All of the work would be undertaken at Bay Ferries' expense, he noted.

Concerns over town taking on debt

MacDonald said Atlantic Fleet Services owner Annette Higgins met with U.S. Coast Guard representatives earlier in the day to discuss the process for obtaining approval for the facility’s security plan.

The goal is to begin work “immediately or very shortly,” he said.

Council Chairman Gary Friedmann noted the work would begin before the town actually owns the property, thus requiring the state’s approval.

Among commenters at the meeting, one man said the council was wrong to engage with Bay Ferries before it had studied the financial benefit of developing a marina and park at the site.

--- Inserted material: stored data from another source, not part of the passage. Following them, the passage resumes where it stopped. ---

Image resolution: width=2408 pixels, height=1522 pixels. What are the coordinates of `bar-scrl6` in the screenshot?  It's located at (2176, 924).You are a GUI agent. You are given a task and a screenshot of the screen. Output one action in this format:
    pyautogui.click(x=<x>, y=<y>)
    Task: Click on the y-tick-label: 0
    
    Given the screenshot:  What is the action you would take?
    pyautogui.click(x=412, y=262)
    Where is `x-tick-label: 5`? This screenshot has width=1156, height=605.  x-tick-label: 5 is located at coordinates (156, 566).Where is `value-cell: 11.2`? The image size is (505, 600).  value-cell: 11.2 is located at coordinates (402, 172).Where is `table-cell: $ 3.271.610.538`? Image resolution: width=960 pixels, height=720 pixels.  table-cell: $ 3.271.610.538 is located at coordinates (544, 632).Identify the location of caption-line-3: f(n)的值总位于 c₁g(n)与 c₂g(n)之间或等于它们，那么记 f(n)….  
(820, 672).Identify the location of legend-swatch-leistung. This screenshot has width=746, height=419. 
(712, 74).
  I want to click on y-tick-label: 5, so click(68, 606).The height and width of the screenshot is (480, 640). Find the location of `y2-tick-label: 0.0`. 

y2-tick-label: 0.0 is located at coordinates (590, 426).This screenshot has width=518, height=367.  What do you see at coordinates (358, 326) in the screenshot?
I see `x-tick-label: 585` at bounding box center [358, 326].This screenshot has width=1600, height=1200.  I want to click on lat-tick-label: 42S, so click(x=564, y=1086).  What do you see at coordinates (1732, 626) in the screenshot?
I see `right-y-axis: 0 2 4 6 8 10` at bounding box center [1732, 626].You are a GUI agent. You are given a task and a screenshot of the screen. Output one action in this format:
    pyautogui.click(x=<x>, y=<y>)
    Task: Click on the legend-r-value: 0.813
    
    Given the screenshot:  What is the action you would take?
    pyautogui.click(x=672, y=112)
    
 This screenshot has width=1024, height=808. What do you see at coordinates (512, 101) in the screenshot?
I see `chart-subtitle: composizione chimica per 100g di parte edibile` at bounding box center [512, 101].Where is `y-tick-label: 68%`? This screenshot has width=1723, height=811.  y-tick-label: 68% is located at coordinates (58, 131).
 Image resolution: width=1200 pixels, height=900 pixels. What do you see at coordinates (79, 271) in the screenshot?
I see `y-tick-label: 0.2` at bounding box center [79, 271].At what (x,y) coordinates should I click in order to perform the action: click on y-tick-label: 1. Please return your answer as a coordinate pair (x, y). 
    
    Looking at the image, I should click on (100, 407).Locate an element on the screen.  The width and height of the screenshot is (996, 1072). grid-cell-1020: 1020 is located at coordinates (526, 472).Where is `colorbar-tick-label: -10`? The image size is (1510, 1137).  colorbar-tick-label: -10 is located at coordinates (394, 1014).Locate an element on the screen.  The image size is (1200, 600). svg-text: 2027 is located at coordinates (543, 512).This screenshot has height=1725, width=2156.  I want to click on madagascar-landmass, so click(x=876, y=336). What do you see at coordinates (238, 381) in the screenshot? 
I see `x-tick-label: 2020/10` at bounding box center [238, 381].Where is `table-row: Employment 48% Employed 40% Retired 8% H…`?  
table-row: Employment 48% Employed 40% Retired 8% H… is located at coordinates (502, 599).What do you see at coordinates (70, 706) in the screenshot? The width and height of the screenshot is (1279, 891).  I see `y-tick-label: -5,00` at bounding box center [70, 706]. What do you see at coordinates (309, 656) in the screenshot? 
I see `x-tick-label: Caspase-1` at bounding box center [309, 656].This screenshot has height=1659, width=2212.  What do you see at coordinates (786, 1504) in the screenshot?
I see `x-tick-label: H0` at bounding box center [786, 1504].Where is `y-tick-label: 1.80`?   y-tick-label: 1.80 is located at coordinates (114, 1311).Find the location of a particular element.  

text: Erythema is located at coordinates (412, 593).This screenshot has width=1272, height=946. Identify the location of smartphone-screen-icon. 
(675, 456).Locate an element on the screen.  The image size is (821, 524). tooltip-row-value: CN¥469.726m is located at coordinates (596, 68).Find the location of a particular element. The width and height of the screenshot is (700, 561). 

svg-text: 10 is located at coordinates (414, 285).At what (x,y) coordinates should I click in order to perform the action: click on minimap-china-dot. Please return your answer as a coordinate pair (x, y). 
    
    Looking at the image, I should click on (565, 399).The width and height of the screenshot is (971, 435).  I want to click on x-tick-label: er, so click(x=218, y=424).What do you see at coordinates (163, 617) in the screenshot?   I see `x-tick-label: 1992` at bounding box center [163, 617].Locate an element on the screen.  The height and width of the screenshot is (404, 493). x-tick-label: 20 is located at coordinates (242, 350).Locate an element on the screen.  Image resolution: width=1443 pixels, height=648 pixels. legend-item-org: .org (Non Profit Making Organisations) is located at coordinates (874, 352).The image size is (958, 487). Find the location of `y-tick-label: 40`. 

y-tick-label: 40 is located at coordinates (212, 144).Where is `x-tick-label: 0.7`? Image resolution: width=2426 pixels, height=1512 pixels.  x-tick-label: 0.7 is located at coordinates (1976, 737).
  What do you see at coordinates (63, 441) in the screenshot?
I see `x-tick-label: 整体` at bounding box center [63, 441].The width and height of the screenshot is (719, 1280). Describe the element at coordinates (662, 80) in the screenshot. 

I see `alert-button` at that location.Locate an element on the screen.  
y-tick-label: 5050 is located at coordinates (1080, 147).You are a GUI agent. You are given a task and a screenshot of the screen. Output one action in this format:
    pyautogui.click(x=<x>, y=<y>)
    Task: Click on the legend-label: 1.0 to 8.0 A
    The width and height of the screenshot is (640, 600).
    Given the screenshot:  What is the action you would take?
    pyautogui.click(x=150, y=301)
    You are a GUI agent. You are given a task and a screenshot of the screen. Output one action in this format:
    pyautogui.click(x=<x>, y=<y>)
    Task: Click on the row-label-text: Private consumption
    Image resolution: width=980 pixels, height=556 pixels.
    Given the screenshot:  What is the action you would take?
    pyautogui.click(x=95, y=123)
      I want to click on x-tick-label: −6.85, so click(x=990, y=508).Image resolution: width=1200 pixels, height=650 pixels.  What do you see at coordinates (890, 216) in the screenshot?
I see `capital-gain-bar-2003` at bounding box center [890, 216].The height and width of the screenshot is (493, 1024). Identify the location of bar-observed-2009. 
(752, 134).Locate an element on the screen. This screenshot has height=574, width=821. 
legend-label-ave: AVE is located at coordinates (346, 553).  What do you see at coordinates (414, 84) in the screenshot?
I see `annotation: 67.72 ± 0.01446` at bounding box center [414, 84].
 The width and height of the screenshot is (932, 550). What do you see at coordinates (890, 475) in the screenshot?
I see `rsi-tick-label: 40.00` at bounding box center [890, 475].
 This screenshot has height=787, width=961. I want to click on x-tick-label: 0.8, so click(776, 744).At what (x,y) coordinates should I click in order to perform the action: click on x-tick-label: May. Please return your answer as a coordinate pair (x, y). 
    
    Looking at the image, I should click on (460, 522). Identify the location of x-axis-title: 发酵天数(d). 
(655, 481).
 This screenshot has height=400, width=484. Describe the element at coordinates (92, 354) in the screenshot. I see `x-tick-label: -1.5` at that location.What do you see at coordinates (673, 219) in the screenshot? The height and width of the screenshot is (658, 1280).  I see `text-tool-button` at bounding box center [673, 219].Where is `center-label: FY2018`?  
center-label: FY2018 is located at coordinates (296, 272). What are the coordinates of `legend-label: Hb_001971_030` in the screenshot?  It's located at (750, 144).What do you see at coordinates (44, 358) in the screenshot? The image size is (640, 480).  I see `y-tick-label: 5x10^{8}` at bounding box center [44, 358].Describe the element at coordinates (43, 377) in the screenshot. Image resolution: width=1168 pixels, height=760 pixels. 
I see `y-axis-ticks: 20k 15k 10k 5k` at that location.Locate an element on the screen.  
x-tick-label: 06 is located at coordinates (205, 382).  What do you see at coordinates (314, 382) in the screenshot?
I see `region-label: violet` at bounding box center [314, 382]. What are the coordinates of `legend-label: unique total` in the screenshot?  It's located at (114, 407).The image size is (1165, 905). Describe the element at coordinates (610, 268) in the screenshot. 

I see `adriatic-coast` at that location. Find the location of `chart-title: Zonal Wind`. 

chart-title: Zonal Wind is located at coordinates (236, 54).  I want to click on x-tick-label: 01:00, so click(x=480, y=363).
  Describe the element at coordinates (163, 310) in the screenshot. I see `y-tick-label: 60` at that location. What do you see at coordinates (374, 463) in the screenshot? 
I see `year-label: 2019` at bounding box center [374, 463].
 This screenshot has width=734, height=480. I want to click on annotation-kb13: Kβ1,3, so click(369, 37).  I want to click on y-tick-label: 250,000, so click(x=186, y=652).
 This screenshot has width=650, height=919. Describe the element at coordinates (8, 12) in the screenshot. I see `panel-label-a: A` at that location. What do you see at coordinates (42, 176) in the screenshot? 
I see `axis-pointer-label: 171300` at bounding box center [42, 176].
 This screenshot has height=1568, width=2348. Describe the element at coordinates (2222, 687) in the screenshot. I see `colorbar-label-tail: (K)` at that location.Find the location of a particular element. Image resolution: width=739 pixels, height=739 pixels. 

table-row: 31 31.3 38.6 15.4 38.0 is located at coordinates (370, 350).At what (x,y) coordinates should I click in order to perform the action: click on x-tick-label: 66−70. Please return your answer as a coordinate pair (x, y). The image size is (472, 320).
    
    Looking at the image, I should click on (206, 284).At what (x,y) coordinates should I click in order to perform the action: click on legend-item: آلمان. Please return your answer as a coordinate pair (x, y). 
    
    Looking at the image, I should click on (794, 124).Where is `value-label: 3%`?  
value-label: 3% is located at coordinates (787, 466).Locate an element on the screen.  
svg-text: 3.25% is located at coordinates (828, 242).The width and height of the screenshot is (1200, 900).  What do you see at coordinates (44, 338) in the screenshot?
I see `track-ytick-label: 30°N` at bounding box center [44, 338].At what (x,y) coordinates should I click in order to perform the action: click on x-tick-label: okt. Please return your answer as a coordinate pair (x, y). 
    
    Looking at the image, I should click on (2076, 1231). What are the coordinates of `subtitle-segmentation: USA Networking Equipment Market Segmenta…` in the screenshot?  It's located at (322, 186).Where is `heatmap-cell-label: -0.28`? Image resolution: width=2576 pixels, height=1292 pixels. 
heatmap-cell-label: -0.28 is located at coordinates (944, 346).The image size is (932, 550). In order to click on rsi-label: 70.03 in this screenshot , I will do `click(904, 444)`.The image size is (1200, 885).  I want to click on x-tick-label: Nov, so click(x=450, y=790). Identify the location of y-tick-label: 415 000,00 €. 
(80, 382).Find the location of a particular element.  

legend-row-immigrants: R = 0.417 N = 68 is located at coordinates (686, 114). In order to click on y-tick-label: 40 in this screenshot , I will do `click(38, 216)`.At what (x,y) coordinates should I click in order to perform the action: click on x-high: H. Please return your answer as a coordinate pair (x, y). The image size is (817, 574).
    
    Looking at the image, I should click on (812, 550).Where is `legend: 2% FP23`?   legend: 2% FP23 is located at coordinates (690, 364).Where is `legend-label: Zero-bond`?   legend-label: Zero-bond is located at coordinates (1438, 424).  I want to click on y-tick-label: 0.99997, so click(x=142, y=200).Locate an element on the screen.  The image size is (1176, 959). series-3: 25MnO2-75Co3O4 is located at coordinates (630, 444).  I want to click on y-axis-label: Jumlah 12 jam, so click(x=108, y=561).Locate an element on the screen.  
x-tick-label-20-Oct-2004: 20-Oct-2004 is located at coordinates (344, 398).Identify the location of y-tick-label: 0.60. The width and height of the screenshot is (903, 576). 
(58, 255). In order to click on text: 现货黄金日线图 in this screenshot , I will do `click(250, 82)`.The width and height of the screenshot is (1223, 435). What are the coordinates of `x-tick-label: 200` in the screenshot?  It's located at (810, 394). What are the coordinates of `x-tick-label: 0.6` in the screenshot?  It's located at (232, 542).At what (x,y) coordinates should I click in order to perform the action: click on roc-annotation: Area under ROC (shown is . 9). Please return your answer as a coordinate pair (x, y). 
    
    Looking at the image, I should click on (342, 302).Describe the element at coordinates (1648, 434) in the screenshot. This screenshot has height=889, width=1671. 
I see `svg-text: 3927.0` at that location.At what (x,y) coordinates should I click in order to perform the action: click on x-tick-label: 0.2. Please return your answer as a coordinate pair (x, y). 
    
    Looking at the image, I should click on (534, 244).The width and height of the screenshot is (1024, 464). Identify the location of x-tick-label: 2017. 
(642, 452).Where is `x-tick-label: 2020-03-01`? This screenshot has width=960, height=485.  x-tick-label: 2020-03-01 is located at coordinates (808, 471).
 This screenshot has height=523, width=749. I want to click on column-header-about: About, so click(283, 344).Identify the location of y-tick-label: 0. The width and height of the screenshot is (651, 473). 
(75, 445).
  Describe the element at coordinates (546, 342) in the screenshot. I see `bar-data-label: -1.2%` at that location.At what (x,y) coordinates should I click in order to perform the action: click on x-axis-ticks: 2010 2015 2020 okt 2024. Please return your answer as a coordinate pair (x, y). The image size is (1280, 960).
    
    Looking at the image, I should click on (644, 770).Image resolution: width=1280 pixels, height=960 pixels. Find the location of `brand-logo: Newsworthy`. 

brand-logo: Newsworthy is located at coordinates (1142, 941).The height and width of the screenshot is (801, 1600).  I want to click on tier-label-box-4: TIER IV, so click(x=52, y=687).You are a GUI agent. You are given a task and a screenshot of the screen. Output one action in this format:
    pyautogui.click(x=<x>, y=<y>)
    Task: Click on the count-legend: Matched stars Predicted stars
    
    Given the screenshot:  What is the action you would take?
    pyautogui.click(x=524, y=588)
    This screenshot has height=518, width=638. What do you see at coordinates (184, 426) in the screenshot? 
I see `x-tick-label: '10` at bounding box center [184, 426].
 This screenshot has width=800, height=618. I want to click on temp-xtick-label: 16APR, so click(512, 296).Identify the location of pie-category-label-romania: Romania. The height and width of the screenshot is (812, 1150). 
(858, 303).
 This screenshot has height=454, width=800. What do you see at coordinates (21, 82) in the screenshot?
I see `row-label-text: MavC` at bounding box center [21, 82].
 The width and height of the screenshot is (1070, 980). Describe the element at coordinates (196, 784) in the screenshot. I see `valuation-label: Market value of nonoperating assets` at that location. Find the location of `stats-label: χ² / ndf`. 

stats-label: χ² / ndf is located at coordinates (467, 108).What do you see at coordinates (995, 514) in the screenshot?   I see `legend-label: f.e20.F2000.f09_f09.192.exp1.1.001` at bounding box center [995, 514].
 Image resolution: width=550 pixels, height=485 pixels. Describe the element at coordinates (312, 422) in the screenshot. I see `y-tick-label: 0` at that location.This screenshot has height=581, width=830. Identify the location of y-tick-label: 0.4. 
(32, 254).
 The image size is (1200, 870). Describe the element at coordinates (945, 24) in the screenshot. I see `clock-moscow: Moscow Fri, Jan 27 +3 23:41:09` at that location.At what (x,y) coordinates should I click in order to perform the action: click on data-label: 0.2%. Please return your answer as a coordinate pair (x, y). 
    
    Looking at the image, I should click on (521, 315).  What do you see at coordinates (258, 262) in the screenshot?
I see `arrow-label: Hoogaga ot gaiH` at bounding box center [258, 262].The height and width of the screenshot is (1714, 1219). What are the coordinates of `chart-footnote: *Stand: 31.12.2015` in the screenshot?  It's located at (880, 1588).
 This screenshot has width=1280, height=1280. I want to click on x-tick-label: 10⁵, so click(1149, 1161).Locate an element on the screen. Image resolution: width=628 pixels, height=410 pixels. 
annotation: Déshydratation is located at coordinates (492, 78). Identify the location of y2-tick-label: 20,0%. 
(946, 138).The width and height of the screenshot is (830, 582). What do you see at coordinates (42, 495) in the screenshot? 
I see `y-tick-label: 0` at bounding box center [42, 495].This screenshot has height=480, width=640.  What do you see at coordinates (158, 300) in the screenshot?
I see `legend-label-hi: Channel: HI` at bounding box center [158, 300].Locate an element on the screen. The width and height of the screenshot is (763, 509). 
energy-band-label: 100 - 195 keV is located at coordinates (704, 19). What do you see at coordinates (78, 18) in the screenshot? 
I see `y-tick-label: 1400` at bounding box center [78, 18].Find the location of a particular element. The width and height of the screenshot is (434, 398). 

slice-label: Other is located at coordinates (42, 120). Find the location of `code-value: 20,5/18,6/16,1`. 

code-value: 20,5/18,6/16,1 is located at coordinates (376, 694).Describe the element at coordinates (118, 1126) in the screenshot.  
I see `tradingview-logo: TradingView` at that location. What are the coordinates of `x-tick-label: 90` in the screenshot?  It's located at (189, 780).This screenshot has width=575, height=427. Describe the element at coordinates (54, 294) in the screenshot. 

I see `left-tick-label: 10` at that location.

But others supported the five-year lease as a revenue generator that will also result in Bay Ferries’ significant capital investment in the site. After the five years, they said, the town can reconsider the matter. In the meantime, the five-year period gives the town time to develop its plan for the remainder of the site, they said, adding that, without Bay Ferries, the site would simply lie fallow.

“We as a town have taken on a real deep debt here,” resident Peter St. Germain said of the $3.5 million bond the town is taking on to pay the state to purchase the site. “You have a fiduciary responsibility to do what’s best for the town. There’s no doubt that this proposal is in fact a five-year benefit for the town.”

“I don’t see a downside,” said Councilor Judie Noonan. “We’ll still be able to develop it. In the meantime, we can have the site being active and productive without being an eyesore” and with money coming in to pay the bond.

The council’s Oct. 16 meeting can be viewed on the town’s website.

The council voted last July to negotiate with Bay Ferries regarding its proposal to reinstitute ferry service between Bar Harbor and Nova Scotia. The company said it would make $3 million in improvements to the property, including a dock ramp, pilings, building renovations and parking upgrades.